The city would benefit from generally lower interest rates, but reason why the city expects a lower rate presumably is that the new bonds will be “securitized.” That’s the new structure authorized by the state in 2017 that we and others have heavily criticized.

“Alchemy turns Chicago’s junk into gold” is how a Bloomberg article described the concept when the city used it earlier. We’ve been calling it sale of body parts. Others have likened it to selling your furniture to cover your mortgage.

The basic idea behind securitized bonds is an actual sale of assets. By transferring full ownership assets to ensure repayment of a bond, lenders believe they make their right to payment assured even in bankruptcy. It’s like completing a foreclosure sale before there’s even a default. Some of you may still think chances of a Chicago bankruptcy are remote, but the municipal bond community sees it otherwise. They want not just collateral but full conveyance of ownership in something at least as valuable as their loan amount.

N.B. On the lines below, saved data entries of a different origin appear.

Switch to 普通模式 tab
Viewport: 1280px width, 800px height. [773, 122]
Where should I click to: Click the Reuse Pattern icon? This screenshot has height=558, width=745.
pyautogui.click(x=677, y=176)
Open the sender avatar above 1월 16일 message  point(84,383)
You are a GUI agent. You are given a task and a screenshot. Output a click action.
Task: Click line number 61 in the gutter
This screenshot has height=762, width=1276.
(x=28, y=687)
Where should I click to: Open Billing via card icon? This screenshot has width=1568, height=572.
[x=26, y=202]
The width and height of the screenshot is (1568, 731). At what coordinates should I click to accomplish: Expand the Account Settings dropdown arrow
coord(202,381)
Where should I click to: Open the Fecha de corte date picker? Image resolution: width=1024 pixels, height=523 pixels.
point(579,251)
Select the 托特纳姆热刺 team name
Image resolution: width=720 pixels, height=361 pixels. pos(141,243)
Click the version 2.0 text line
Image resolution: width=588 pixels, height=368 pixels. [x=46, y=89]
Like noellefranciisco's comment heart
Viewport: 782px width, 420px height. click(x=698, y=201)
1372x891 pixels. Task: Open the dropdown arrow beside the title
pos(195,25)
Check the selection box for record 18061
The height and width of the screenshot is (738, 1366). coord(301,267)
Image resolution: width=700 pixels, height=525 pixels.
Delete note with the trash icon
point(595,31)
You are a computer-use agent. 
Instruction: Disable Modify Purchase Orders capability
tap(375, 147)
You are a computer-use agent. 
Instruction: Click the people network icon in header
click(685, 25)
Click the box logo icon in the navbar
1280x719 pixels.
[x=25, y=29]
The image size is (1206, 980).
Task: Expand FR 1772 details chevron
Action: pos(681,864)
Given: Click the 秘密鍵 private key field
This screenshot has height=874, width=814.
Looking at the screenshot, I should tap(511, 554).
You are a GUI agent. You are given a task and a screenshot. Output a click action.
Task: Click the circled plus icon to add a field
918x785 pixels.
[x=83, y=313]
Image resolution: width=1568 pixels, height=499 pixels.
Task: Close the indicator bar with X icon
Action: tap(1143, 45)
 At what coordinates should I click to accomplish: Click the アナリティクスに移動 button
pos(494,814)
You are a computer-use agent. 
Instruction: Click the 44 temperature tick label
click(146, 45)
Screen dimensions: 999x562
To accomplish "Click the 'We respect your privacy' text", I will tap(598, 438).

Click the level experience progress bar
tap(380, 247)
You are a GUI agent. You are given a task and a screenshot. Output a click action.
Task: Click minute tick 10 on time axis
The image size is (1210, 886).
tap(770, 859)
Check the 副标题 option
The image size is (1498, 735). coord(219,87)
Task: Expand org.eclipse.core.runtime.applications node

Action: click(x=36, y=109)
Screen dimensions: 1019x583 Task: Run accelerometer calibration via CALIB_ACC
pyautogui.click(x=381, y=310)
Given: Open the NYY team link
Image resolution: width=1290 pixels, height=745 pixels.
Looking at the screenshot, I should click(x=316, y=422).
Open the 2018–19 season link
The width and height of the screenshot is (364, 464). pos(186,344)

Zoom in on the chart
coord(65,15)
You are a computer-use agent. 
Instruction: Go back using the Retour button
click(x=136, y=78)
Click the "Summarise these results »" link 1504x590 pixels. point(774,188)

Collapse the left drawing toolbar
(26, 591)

How that will work here is a bit murky. The city says it will use future sales tax revenue to securitize the new bonds, but it already sold that revenue for earlier bonds. So, the new bondholders will get a junior interest in future sales tax revenue, the city says. Presumably there’s some value in that junior position, which would help the city would get a reduced interest rate.

Or maybe not. Chicago Chief Financial Officer Jennie Huang Bennett says she believes the subordinate position might not necessarily result in lower ratings, according to The Bond Buyer. Hmm.

Finally, Lightfoot’s press release on this sure won’t help her maintain her reputation as a straight shooter on financial issues. It reads like something from Rahm Emanuel’s administration:

Much like a homeowner refinancing a mortgage, the City’s refinancing will issue new bonds at lower interest rates to replace higher interest bonds that are currently outstanding in order to achieve cost savings.

Sorry, the bond proposal is certainly not like that. And no homeowner would add up all the future savings from refinancing and claim the total can be used for next year’s budget.

The press release further quotes Lightfoot: “Since my first day in office I have made responsible stewardship of taxpayer dollars a priority in every financial and budgetary action we have taken.” Blah blah blah.

And this doozy from Bennett: “Instead of looking to one-time measures of the past, we are focused on prudent measures for addressing outstanding debt that will achieve significant near-term savings to the taxpayer without sacrificing the long-term financial health of the City.” [Emphasis added.]

What?

A “one-time measure” is exactly what Bennett said the bond savings will be on a phone conference with reporters: “This is one of the one-time measures we are using as part of the budget….”

Lightfoot’s full, annual budget address is this Wednesday. Should be interesting.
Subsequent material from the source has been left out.